2. System Configuration

Applies to: KNA, KMA, KVPNA, KOA, KWA, KBA

2.1. User Accounts

Figure 6.11. User account configuration

User account configuration

Additional user accounts can be allowed access to the system in the configuration. Each user is represented by a user section within the users section. The user section must contain a role item with a value admin or audit. The admin class has full access to the system and permissions to configure and operate all Kernun components. The audit class can only view the system configuration and logs. The user section can also contain a ssh-key item, which generates a corresponding line in the .ssh/authorized_keys file for the user's ssh key.

2.2. Network Interfaces

Figure 6.12. Network Interfaces

Network Interfaces

The Kernun configuration can hold any number of interface sections that correspond to a physical device. Virtual network interfaces can be created from other tools than Kernun configuration utilities; these, however, need to be referenced in the Kernun configuration. For example, an instance of openvpn creates the tun0 interface when started. To be able to use it in the Kernun configuration, include the virtual parameter in its dev item (as illustrated in the interface VPN-PRAHA section in Figure 6.12, “Network Interfaces”). Such an interface is not generated in the rc.conf file.

An interface can be assigned multiple IP addresses. To do so, add an arbitrary number of alias sections to the interface section. Each of them must contain an ipv4 item that defines its IPv4 address, as depicted in Figure 6.12, “Network Interfaces” in interface EXT.

See interface(5) for details.

2.3. Static Routes

Figure 6.13. Static Routes

Static Routes

Static routes provide the capability to explicitly route packets for a given network to a static machine, which works as a gateway for this network when this cannot be done automatically by the system routing table management daemon (such as routed). See route(8) for further info.

A static route is set by a static section in the routes section. The static section must contain one dest item — the routed network address — and a gw item — the address of the gateway machine for the routed network.

2.4. File /etc/rc.conf

The /etc/rc.conf configuration file is used to automatically perform various actions at the system startup. It contains information about the configuration of network interfaces, the services that should be started after a boot and optionally their parameters, the configuration of the machine's host name, console settings, etc. See rc.conf(5) for details.

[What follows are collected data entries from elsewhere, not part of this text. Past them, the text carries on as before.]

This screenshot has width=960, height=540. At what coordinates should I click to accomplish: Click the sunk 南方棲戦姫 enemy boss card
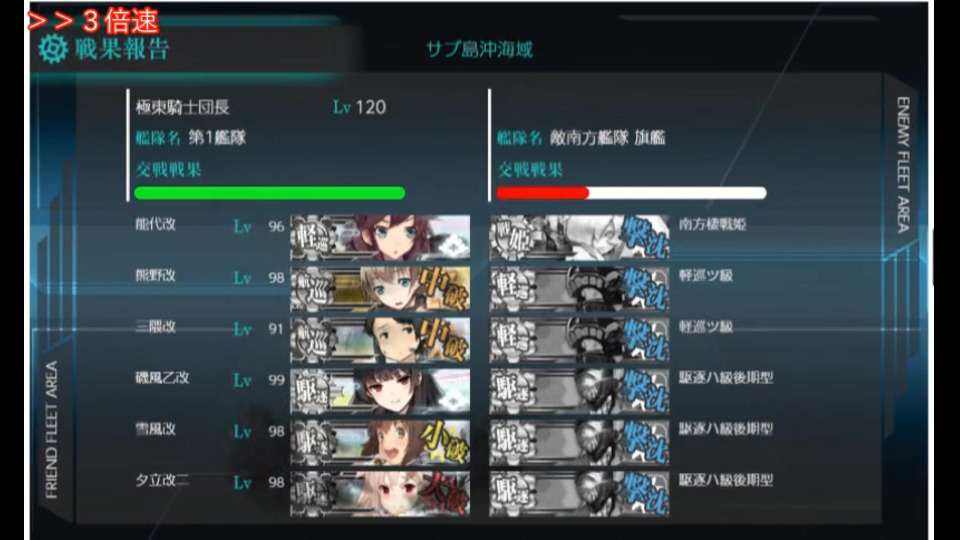(x=579, y=238)
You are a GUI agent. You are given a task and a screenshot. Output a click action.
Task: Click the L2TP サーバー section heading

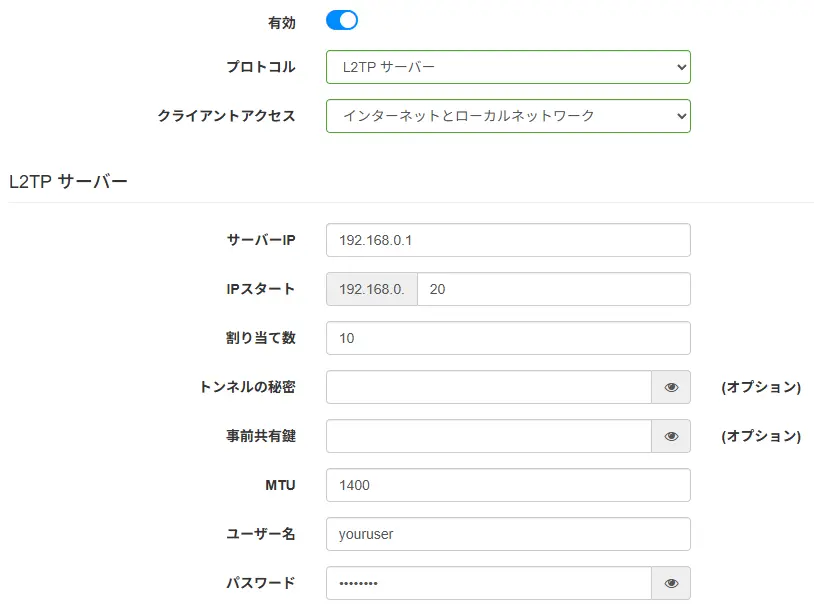coord(68,182)
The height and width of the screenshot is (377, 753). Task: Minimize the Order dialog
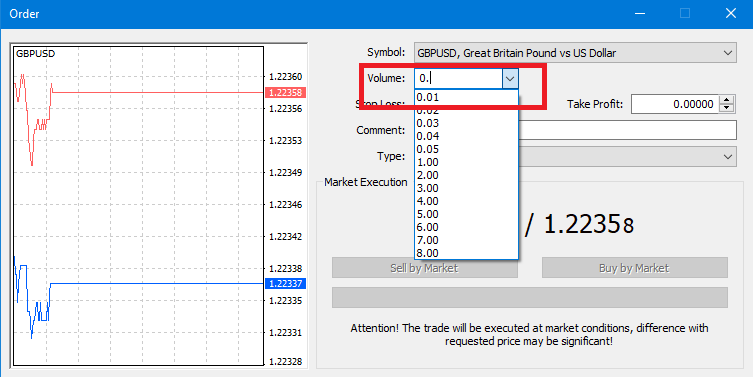point(640,13)
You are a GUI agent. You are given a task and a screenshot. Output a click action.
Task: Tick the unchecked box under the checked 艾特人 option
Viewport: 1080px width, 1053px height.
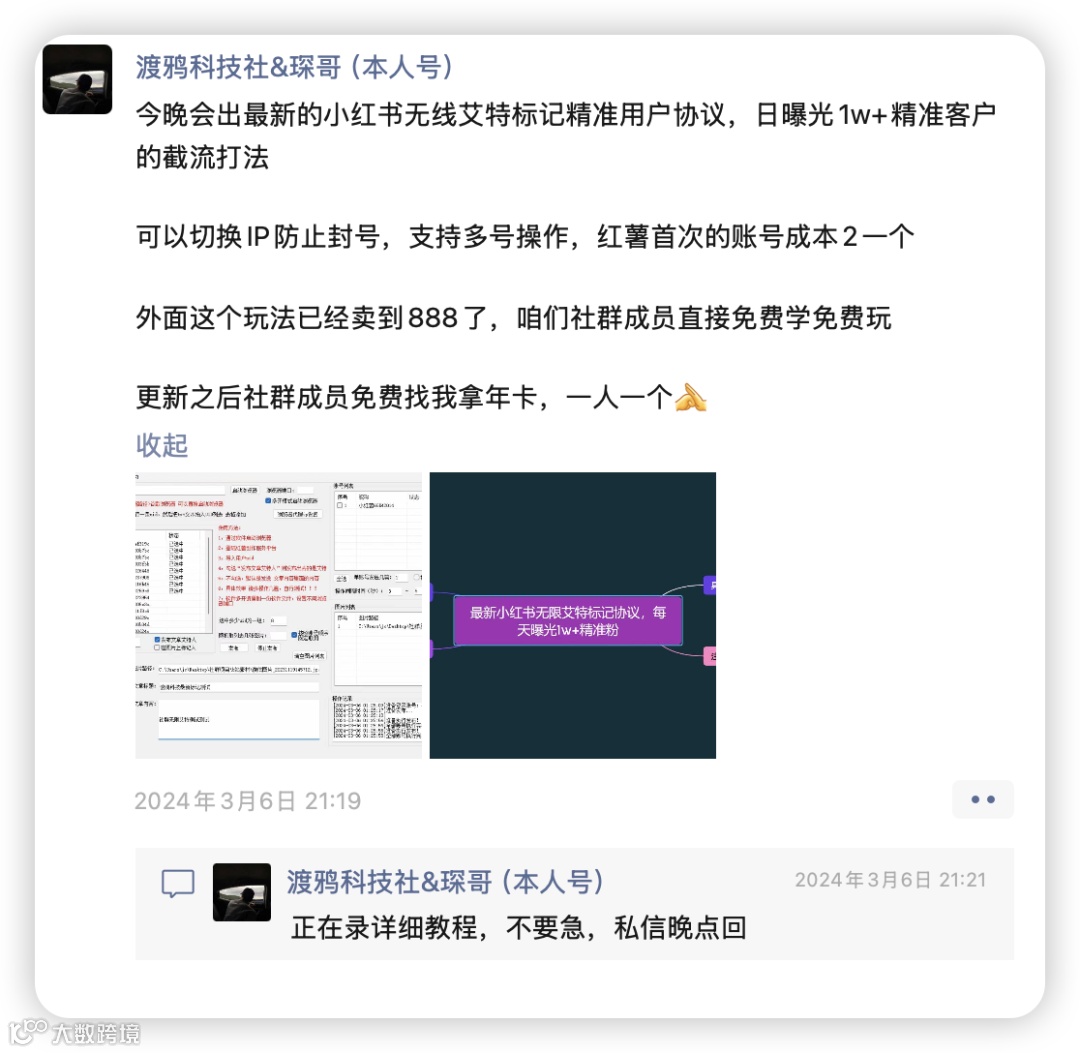tap(157, 647)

Figure 6.14. rc.conf configuration

rc.conf configuration

The rc.conf file is generated by Kernun and should therefore not be configured directly, but in rc-conf section of the Kernun configuration. An entry in rc.conf is set through the set-env item. Examples of useful items include set-env fsck_y_enable yes (which will make fsck answer itself "YES" to all questions and thus make automatic OS booting possible).

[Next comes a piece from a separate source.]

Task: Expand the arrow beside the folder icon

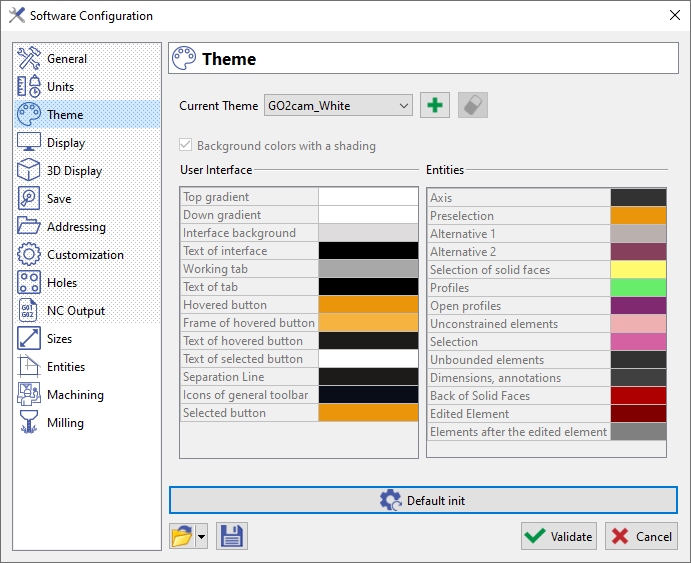Action: tap(202, 536)
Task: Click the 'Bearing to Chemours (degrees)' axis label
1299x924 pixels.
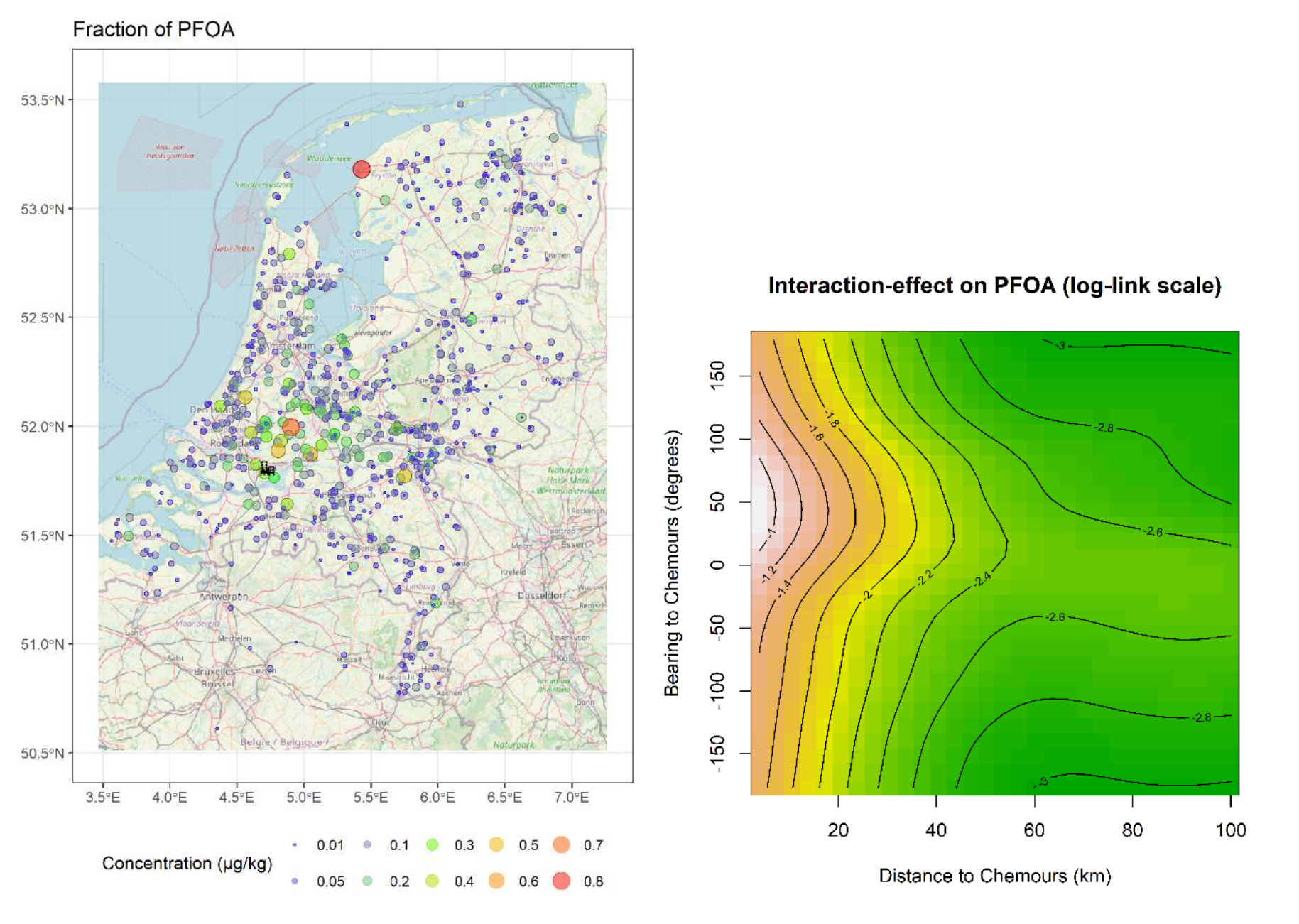Action: point(671,562)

It is even possible to extend an already set value by redefinition, such as set-env variable "$variable ...".

2.5. Kernel Parameters in /etc/sysctl.conf

Figure 6.15. sysctl.conf configuration

sysctl.conf configuration

The /etc/sysctl.conf file is read when the OS enters the multi-user mode and sets default settings for the kernel. Its contents are generated from the variables items in the syctl section. Each variable sets one kernel setting. For example, variable net.inet.ip.forwarding "1" turns on IP forwarding.

2.6. Configuration of the cron Daemon

The crontab is the configuration file for the cron daemon, which runs selected commands periodically. Each entry in crontab contains seven fields separated by a white space character:

  • minute — permitted values: 0-59

  • hour — permitted values: 0-23

  • day of month — permitted values: 1-31

  • month — permitted values: 1-12 (or names)

  • week — permitted values: 0-7 (0 or 7 is Sun, or use names)

  • user — user under whom the program should be run

  • command — the command to be run and its parameters

A field may be set to "*", which stands for its entire range. Numerical ranges, lists and their combinations are also allowed. For example, "3-7", "1,2,7,8", "1-3,8-14,20". Step values and more complex expressions can be used as well, see crontab(5) for details.

Figure 6.16. crontab configuration

crontab configuration

There is a sample crontab configuration in samples/include/crontab.cml. It can be included in crontab by the application of the $default-crontab variable, which is set in include samples/include/crontab.cml.

Additional entries can be set by plan items in the crontab section. For example plan "1 2 * * * root /usr/local/kernun/bin/upgradeFBSD.sh" will schedule the script upgradeFBSD.sh (which automatically synchronizes and compiles the OS source) to be run every day at 02:01 under the user root.